EPP does not work like you think. As a start, I recommend you take some time to read RFC5730 and 5734 in full details, they are discussed below. After you made that work, you will need a full grasp of all EPP details in RFCs 5731 5732 and 5733. Do not expect to be able to write a successful EPP client without having read all of them.

Now back to your problem, and why you are not following EPP specifications.

See section 2 of RFC5730, reproduced here:

          |
          V
  +-----------------+                  +-----------------+
  |   Waiting for   |     Connected    |     Prepare     |
  |      Client     |----------------->|     Greeting    |
  +-----------------+    or <hello>    +-----------------+
     ^                                           |
     | Close Connection                     Send |
     |     or Idle                      Greeting |
  +-----------------+                            V
  |       End       |     Timeout      +-----------------+
  |     Session     |<-----------------|   Waiting for   |
  +-----------------+                  |      Client     |
     ^    ^    ^        Send +-------->|  Authentication |
     |    |    |    Response |         +-----------------+
     |    |    |     +--------------+            |
     |    |    |     | Prepare Fail |            | <login>
     |    |    +-----|   Response   |            | Received
     |    |    Send  +--------------+            V
     |    |    2501          ^         +-----------------+
     |    |   Response       |         |   Processing    |
     |    |                  +---------|     <login>     |
     |    |                  Auth Fail +-----------------+
     |    |       Timeout                         |
     |    +-------------------------------+       | Auth OK
     |                                    |       V
     |   +-----------------+  <hello>  +-----------------+
     |   |     Prepare     |<----------|   Waiting for   |
     |   |     Greeting    |---------->|   Command or    |
     |   +-----------------+   Send    |     <hello>     |
     | Send x5xx             Greeting  +-----------------+
     | Response  +-----------------+  Send    ^  |
     +-----------|     Prepare     | Response |  | Command
                 |     Response    |----------+  | Received
                 +-----------------+             V
                            ^          +-----------------+
                    Command |          |   Processing    |
                  Processed +----------|     Command     |
                                       +-----------------+

Said differently here is how your client should behave:

  • establish the TLS connection (make absolutely sure to verify the remote certificate)
  • the server speaks first, with a greeting message (see section 2.4 of same RFC)
  • you need to read this message, and extract various parts from it, specifically the objURI and extURI part
  • now the client sends its login message (section 2.9.1.1)
  • this command, like others, will make the server reply with a result telling you if it succeeded (code 1000) or if it failed (any code starting with 2)

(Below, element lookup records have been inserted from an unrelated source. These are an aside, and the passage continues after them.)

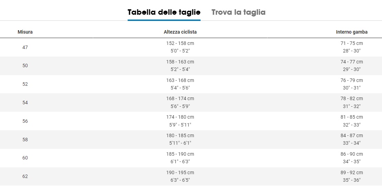This screenshot has height=191, width=382.
Task: Select size 58 in the Misura column
Action: coord(25,140)
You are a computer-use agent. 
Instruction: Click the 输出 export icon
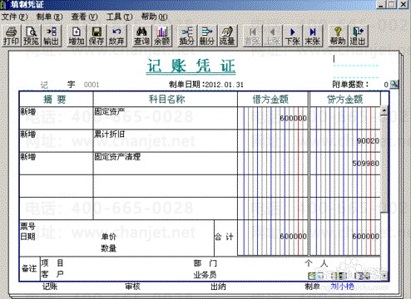click(x=52, y=36)
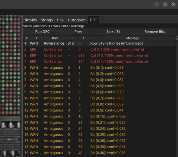
Task: Click the Remove Bits button
Action: click(x=155, y=32)
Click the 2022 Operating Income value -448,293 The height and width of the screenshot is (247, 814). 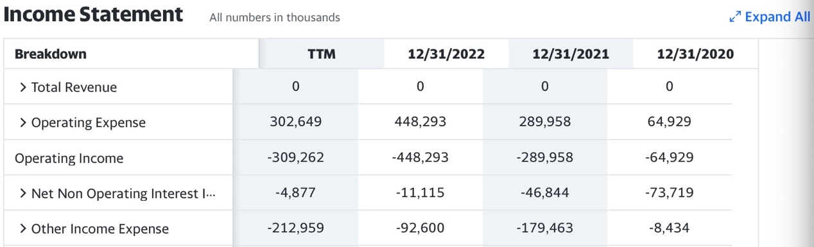[420, 157]
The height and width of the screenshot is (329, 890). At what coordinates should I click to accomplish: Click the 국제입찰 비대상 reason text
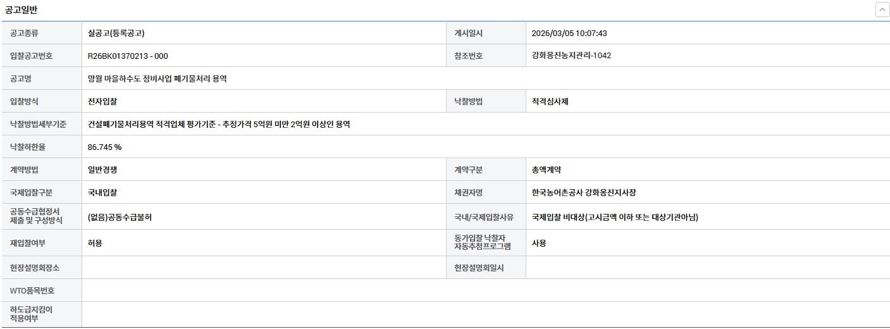(615, 217)
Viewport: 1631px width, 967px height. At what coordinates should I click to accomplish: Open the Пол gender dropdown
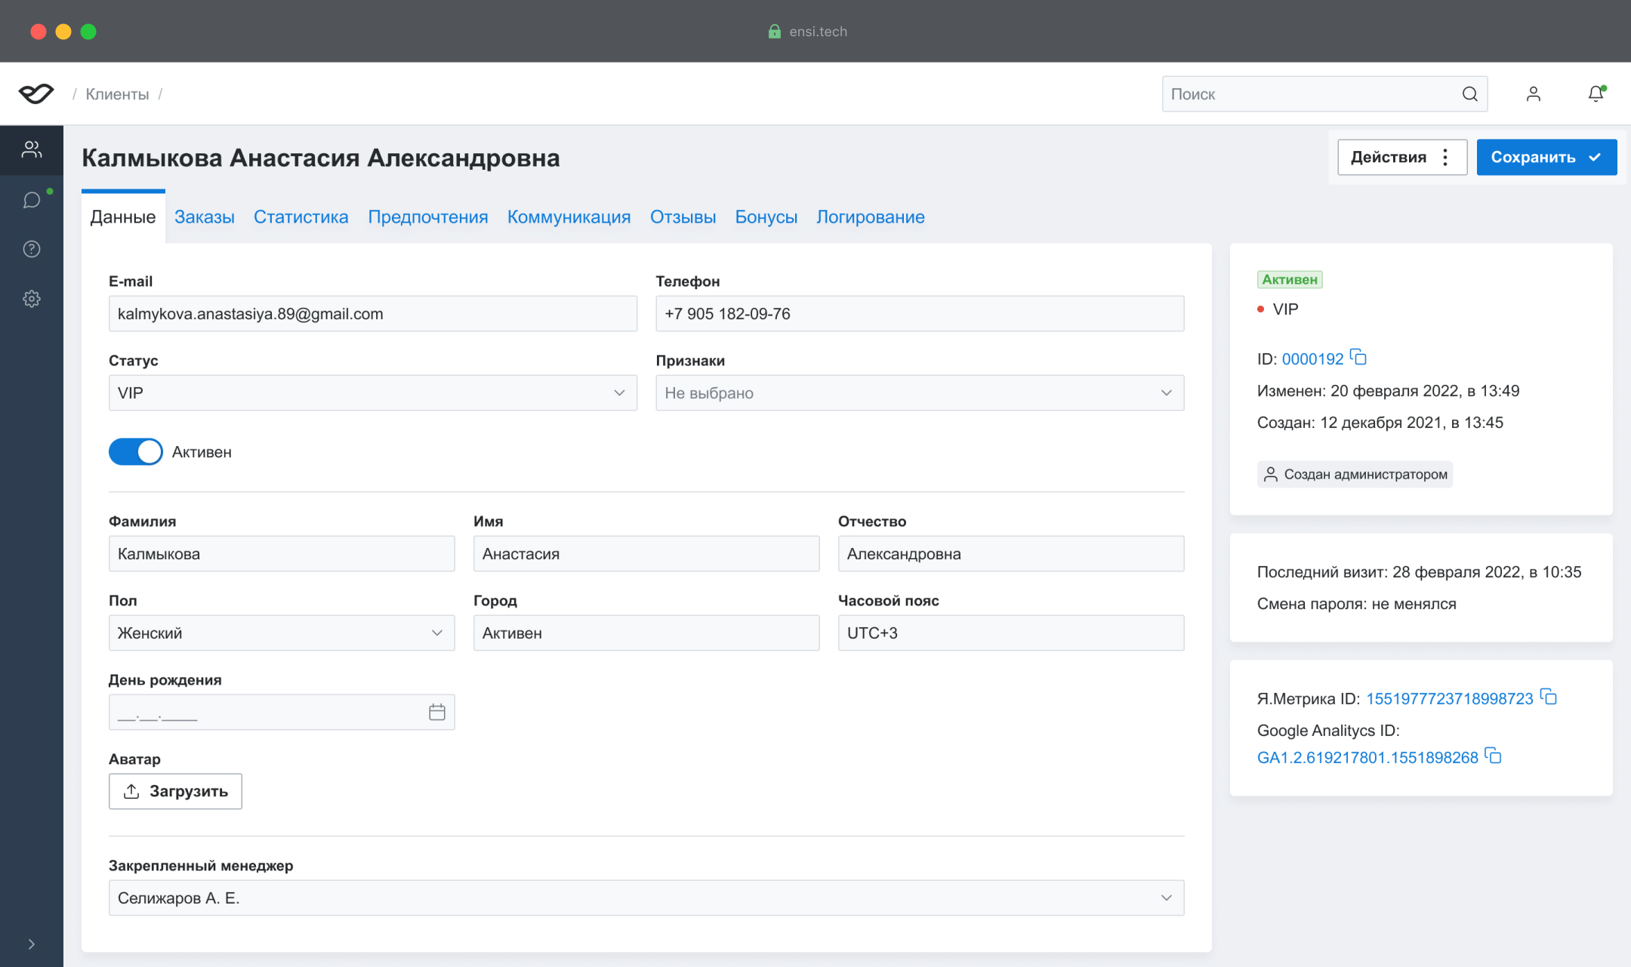coord(281,633)

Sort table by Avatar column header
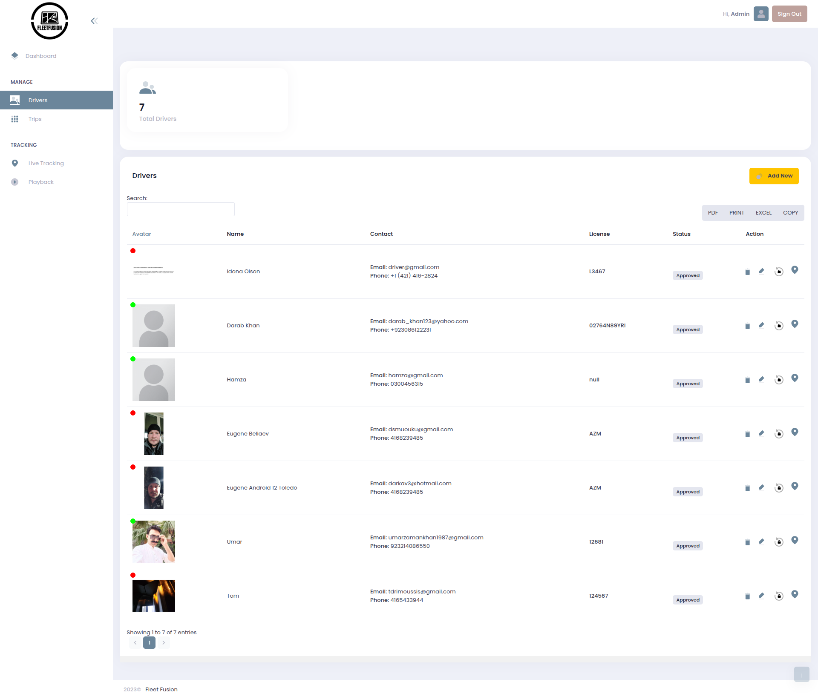[x=141, y=234]
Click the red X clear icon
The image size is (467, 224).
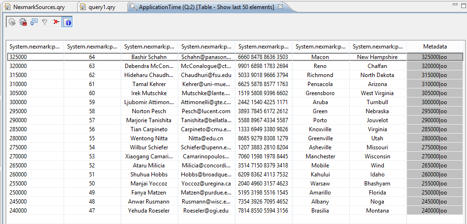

The error in your program is that your client is speaking first, sending something to the server. This is not allowed per the above state schema, so please read the server reply first.

So your problem is not specifically in sending XML (while you also have a problem on that, see below), first it is not respecting the order of who speaks first.

Also do not do this:

    while (!feof($ch)) {
        $data .= fread($ch, 1024);
    }

See RFC 5734 that explains how EPP is transported. In summary and to reply also to some comments above on your question:

  • EPP uses TLS as a transport, there is no HTTPS
  • 700 is the standard IANA assigned port to contact, except if the registry tells you otherwise
  • each XML message (after UTF-8 serialization, etc.) is prefixed on the wire by 4 bytes that denote the length for the full EPP frame (frame = 4 bytes header of length + full message).

So when you expect a message from server you do it like that:

  • you read the first 4 bytes (this may be not so simple even, you may need to read them one by one and collating them back together, depends a lot on the tools used for the network I/O)
  • now you know exactly the size of what you expect to arrive next, it is the length in the above 4 bytes (decoded properly) minus 4 to remove the 4 bytes themselves from the full length.

But note that you need to do the same when you send content to the server! Do not send just the XML content, you need to form a proper EPP frame which means:

  • count the size of the message (in bytes, not in characters, so after UTF-8 serialization, etc.)
  • prepare 4 bytes to store that size as network byte order
  • send those 4 bytes immediately followed by the XML message.

Also, as a "veteran" in the industry (been there for 20 years, having written both EPP servers, clients, and having participated in the RFCs that define it), please take this advice out of experience: if your job is to connect only to a single registry, then life is simple; you may even be able to use a toolkit provided by the registry, as long as it is in a language of your choice.

However, as soon as you need to write a client being able to properly connect to multiple registries, you will suffer pain. Even if it is a standard you will find A LOT of variations among registries, on many topics such how extended error data is reported, what EPP extensions exist and how they work, the content of responses for a domain:check, and so on, the list of small differences is just to long to enumerate here.

For all the above reasons, you may want not to reinvent the wheel either. There are libraries that do all the EPP stuff for you, for example https://github.com/centralnic/php-epp I am not endorsing it in any way as I do not know it as I do not use PHP, but maybe it could help you, either to just reuse as is so that you do not have code to write, or at least have a look at it to see how they solved specific issues so that you can be inspired.